* **Supplied passage**:
--- start ---

Hi
The problem is that the whole system was set up in a rush. ATLAS did
not define how things were meant to be set up. A lot of trial and
error had to be done initially by sites. The setup we currently have
works but is a mess. Now that the system has been functioning for a
while ATLAS have had time to sit down and think about the best way to
do things and the strong recommendation from the experts was to use
the Tier 1 as a primary backup. Rather than just making this change
behind sites backs I was hoping that the majority of sites would
agree with the change. I have however managed to achieve the exact
opposite; convince people that the change is not really necessary and
is only for the "bad" sites. Something for me to do better next time!
I do intend to add the new monitoring and switch over sites that want
this. I am hoping that this will demonstrate that it is actually a
good idea for everybody. Its not difficult to switch sites over
later. The one thing this has at least achieved is to make sites
aware of the issue, so hopefully the SAM test results will get fixed
whatever the method.
Alastair
On 18 Jun 2010, at 01:40, Ewan MacMahon wrote:
>> -----Original Message-----
>> From: Testbed Support for GridPP member institutes [mailto:TB-
>>
>> After a discussion in today Thursday phone meeting we have decided
>> the following:
>>
>> 1) If you have been passing the SAM tests and are happy with your
>> current setup then no changes will be made to effect your site.

--- end ---

* **Records shown**:
--- start ---

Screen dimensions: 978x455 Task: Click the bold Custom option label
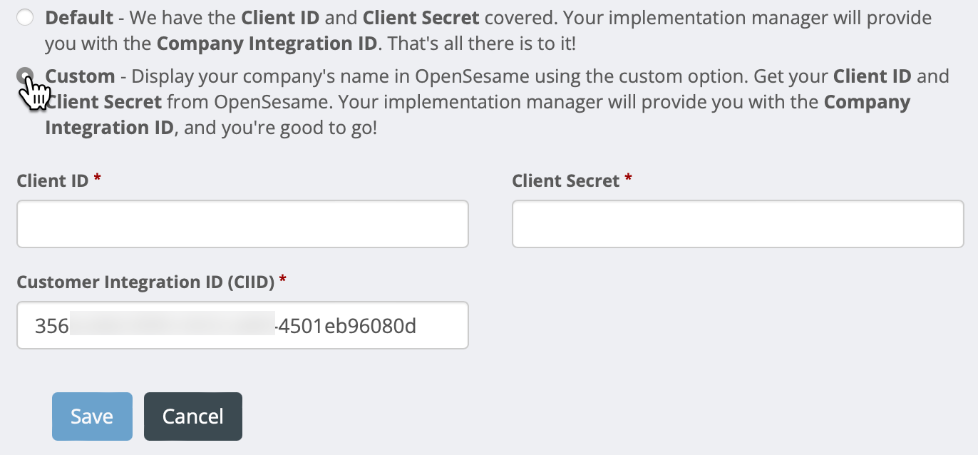click(x=80, y=76)
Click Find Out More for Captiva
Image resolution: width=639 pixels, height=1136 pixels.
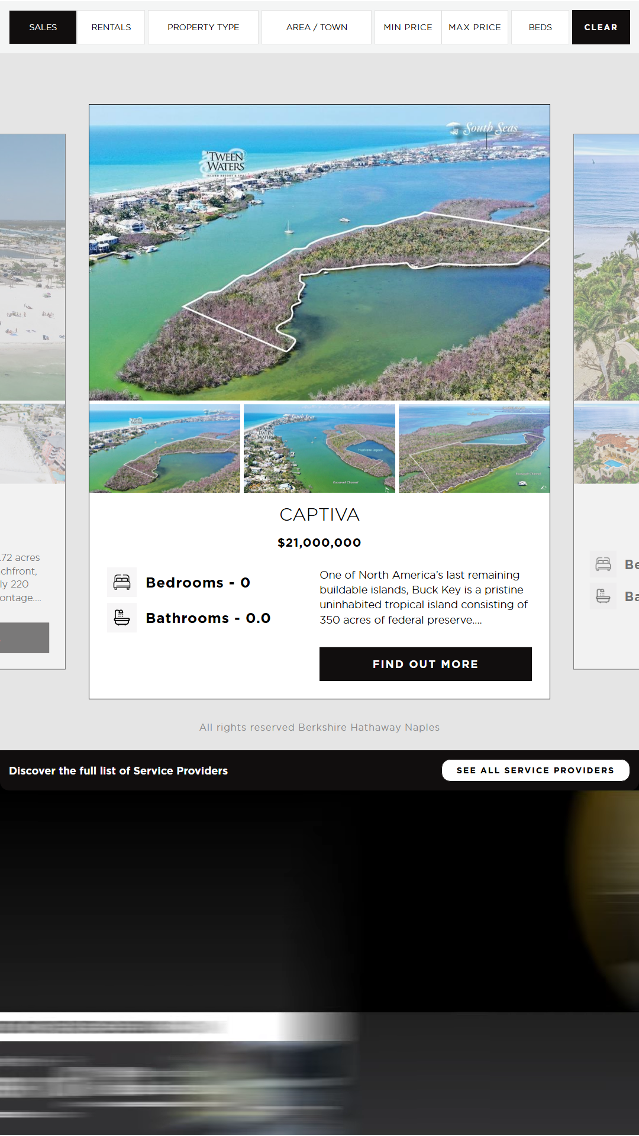coord(425,664)
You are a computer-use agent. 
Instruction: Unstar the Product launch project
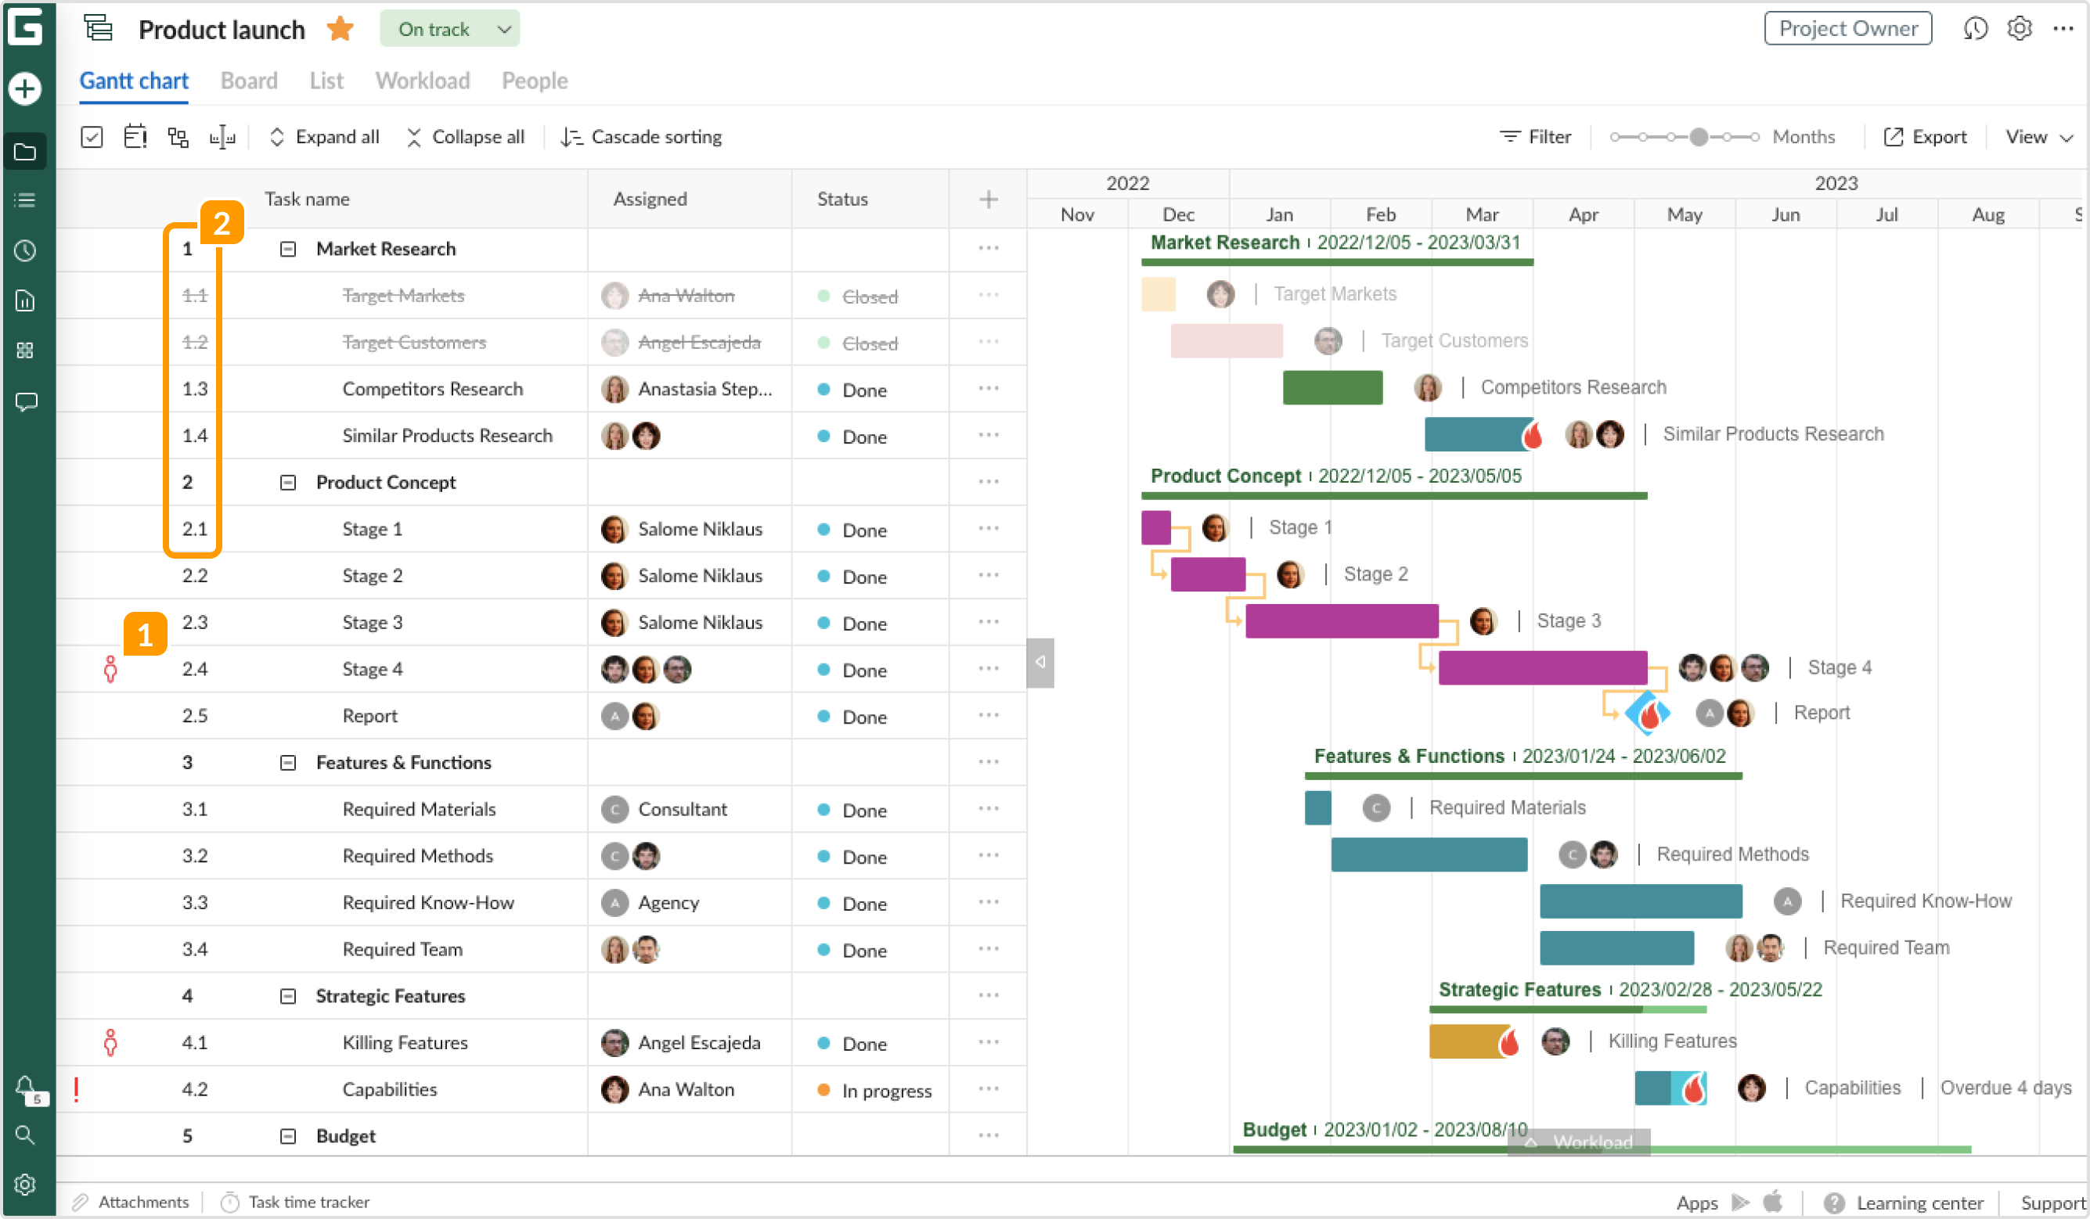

--- end ---

* **The tasks**:
1/ Answer these questions from the ATLAS backup message.
(a) What did the experts strongly recommend using as a primary backup?
(b) Which test results does the writer hope will get fixed?
(c) On what date did Ewan MacMahon write the quoted message?
2/ Say whether each statement agrees with the ATLAS backup message, and quote the words that decide it.
(a) ATLAS defined from the start how things were meant to be set up.
(b) The writer intends to add the new monitoring.
(c) Switching sites over later is described as difficult.
3/ Carry on the ATLAS backup message from the point where it stops.
The listing stands apart from the ATLAS backup message.

* **Replies**:
1/
(a) The Tier 1.
(b) The SAM test results.
(c) 18 Jun 2010.

2/
(a) No: "ATLAS did not define how things were meant to be set up."
(b) Yes: "I do intend to add the new monitoring"
(c) No: "Its not difficult to switch sites over later."

3/
>> 2) If you have been failing (getting a warning) on the SAM tests I
>> will switch you over to having the RAL Tier 1 as your primary backup.
>>
> This seems to me to be completely the wrong approach. If you want to
> switch everyone to RAL because you think that's going to be a
> technically
> better solution then that's fair enough, but it doesn't make sense to
> base any part of the decision based on the test results when they're
> essentially random.
>
> The problem with the tests is that you're testing something without
> ever having asked the sites to set it up the way you wanted. It's
> not a surprise at that point that some things are not set up the
> way you wanted.
>
> I don't have any strong views on whether it's better to use Tier 2
> to Tier 2 failover, or have everyone drop back to RAL, but it does
> seem silly to have a mixture with an individual site's behavior
> determined this way.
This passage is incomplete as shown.